Sustainability: how can open data help?

John Spanton from Valtech.

“I was keen to run a session on sustainability and how open data can help. I thought I’d start with a bit of fun.” [Slide: a set of stripes – actually, temperature change in Manchester over time, showing it’s getting hotter!]

Who else was in the room? Researchers and companies looking at sustainability in different sectors, from transport to universities, and local authorities to energy. John asked them about their experiences of working with open data.

A speaker from the transport sector said they used open data to try and give individuals an idea of how much carbon they could save, by going by rail rather than driving. He felt the calculators were quite basic, but another speaker said she loved them and “find them super-useful.”

Another good example is the Surfers Against Sewage website, which tells people about discharges, and has a crowd-sourced element, because people can report being sick. “It allows people to visibly see a problem,” one speaker said. Although whether it enables them to do much about it is another question.
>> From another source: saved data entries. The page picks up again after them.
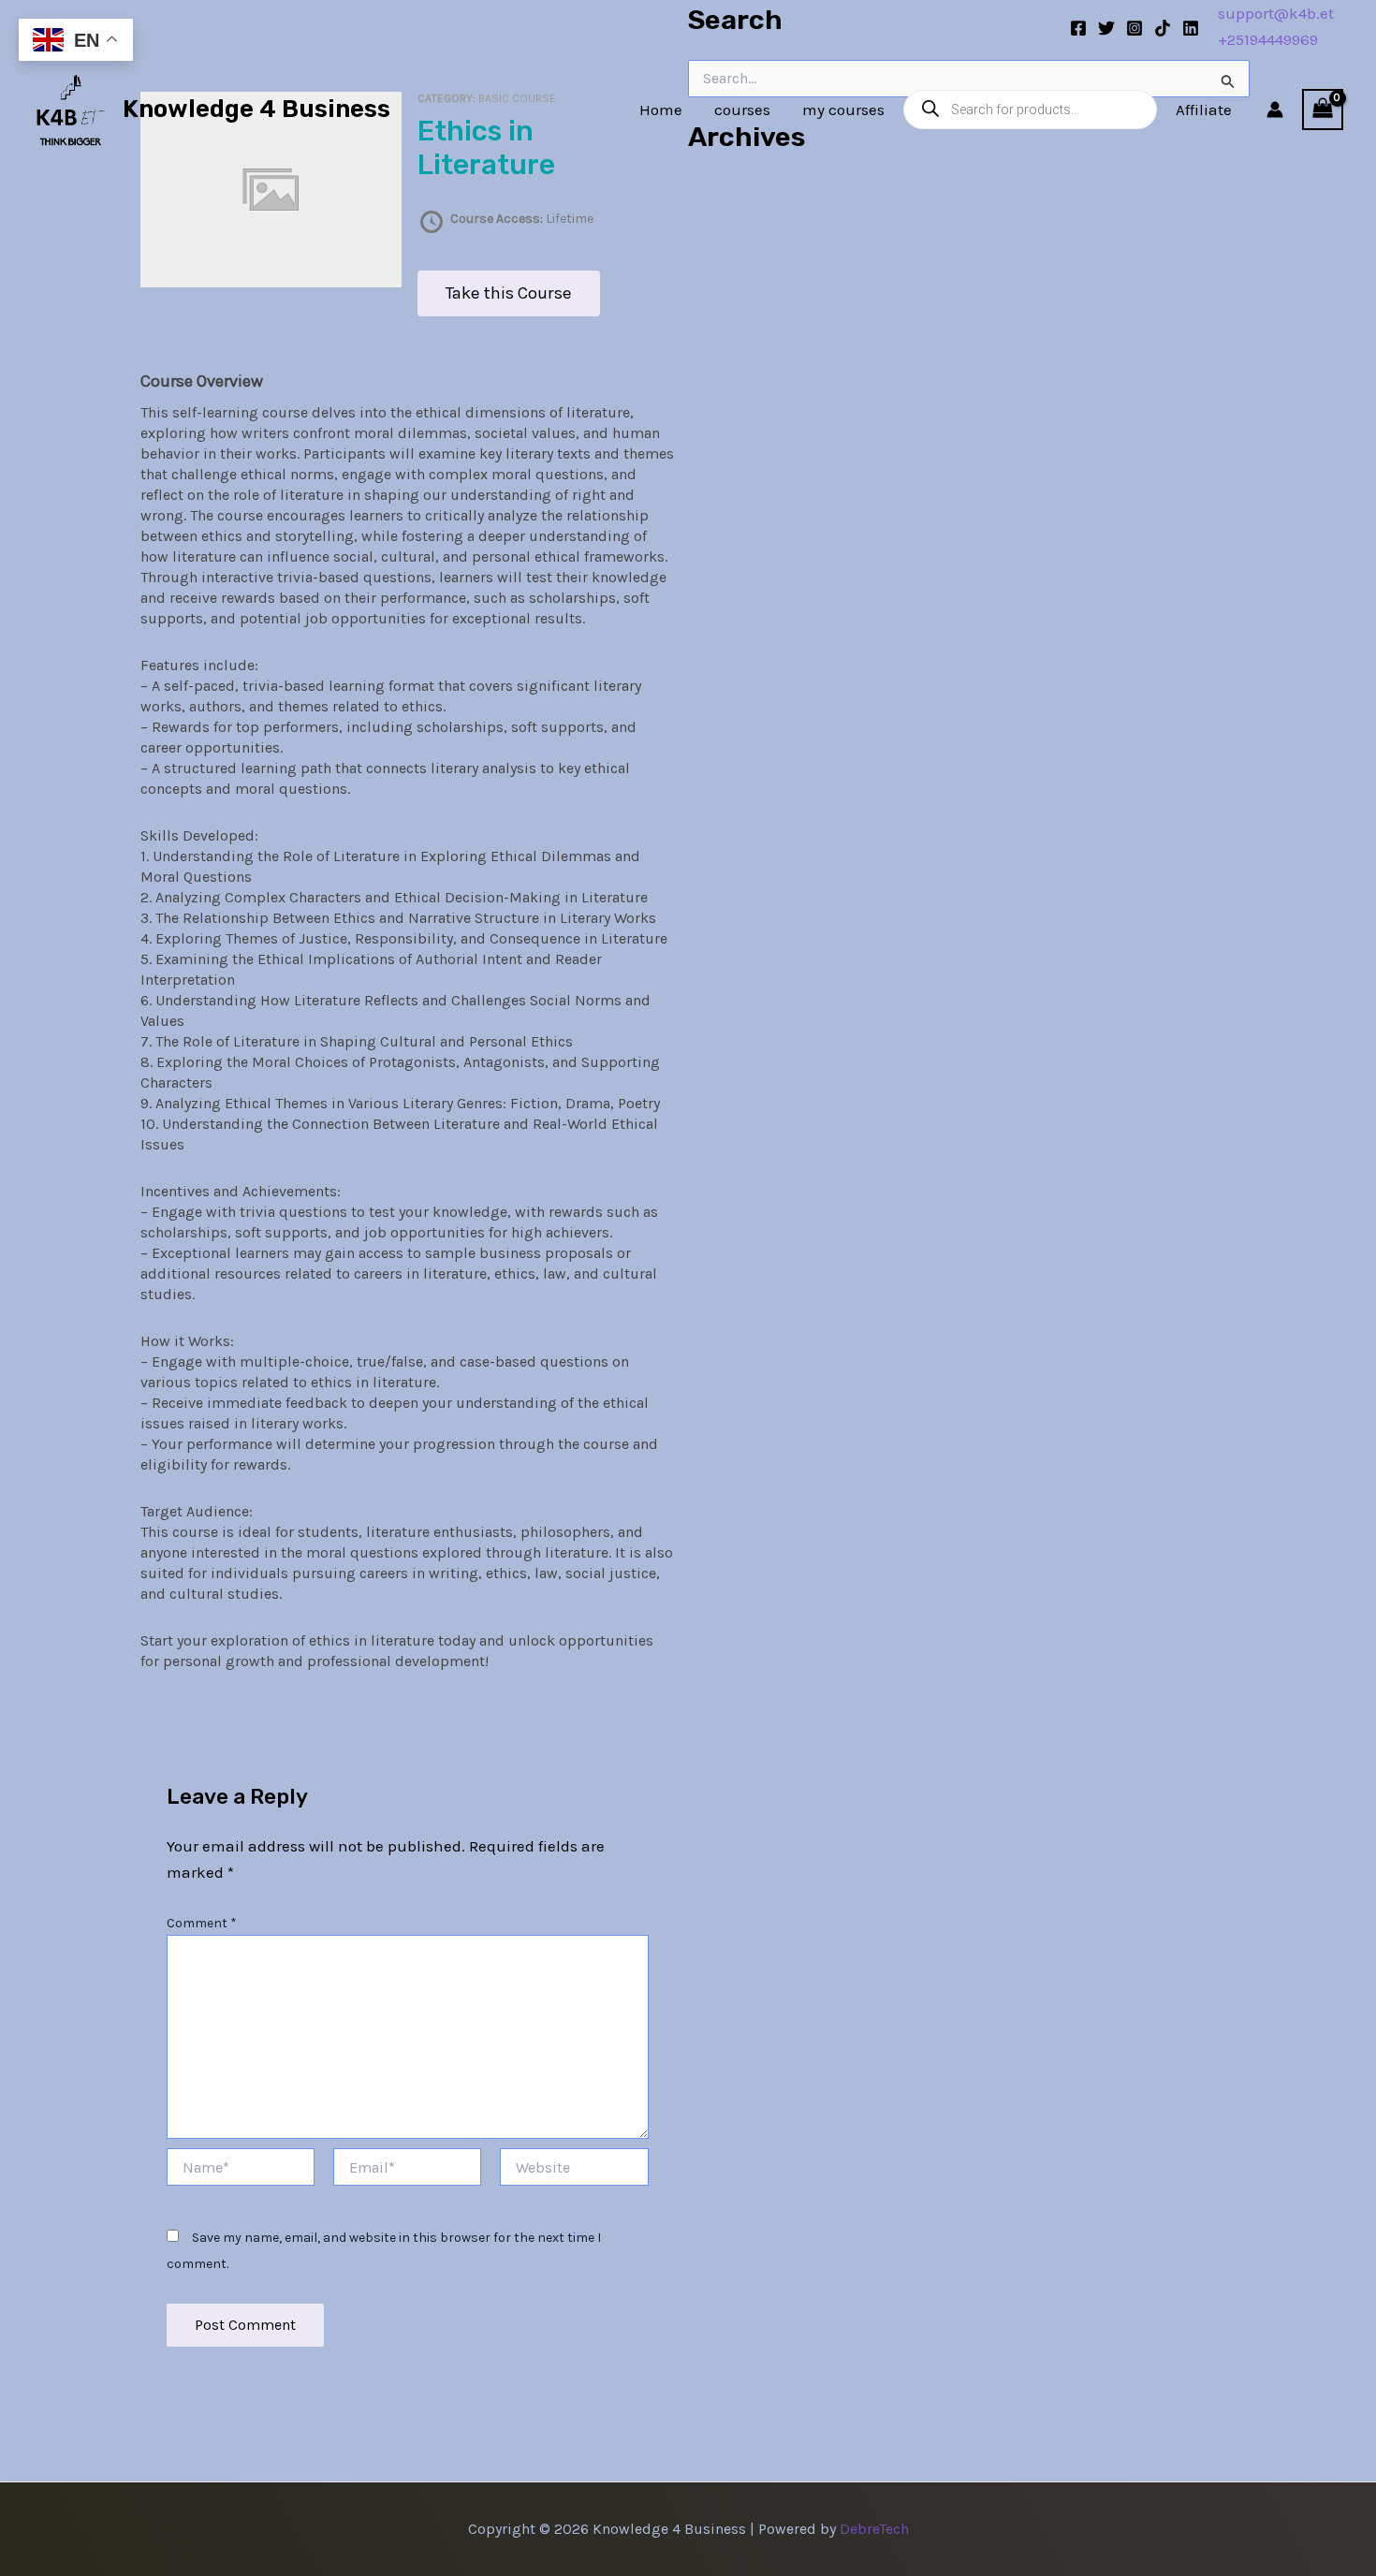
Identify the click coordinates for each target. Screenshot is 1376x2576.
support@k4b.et (1276, 13)
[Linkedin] (1190, 28)
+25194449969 (1268, 39)
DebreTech (874, 2529)
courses (742, 109)
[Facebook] (1078, 28)
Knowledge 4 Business (256, 109)
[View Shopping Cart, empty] (1322, 109)
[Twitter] (1106, 28)
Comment (202, 1923)
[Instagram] (1134, 28)
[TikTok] (1162, 28)
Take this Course (509, 293)
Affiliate (1204, 109)
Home (660, 109)
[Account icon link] (1274, 109)
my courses (843, 109)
John said this raised a couple of interesting questions. How detailed and accurate does information have to be to be useful? How can we get information from private companies to improve sites and calculators (especially if the data is going to show them in a bad light)? How can information collection be standardised and automated. And how do we fill in gaps?


When it comes to gaps, speakers argued there are some opportunities around. For example,  John said he’s keen to install sensors in his house, to show how much energy is being saved by his new heat pump system. While another speaker took this further, by arguing it should be possible to create digital twins for buildings, to show people the impact of, for example, putting on the air conditioning, or using natural lighting.

However, another noted that it’s important to make sure the monitoring itself is sustainable. “I see more and more things being monitored, and lots of these monitors have lithium batteries, and do we really need them in every building?” she said. “Perhaps we just need a cross-section of buildings to give us some insight into what is good enough.”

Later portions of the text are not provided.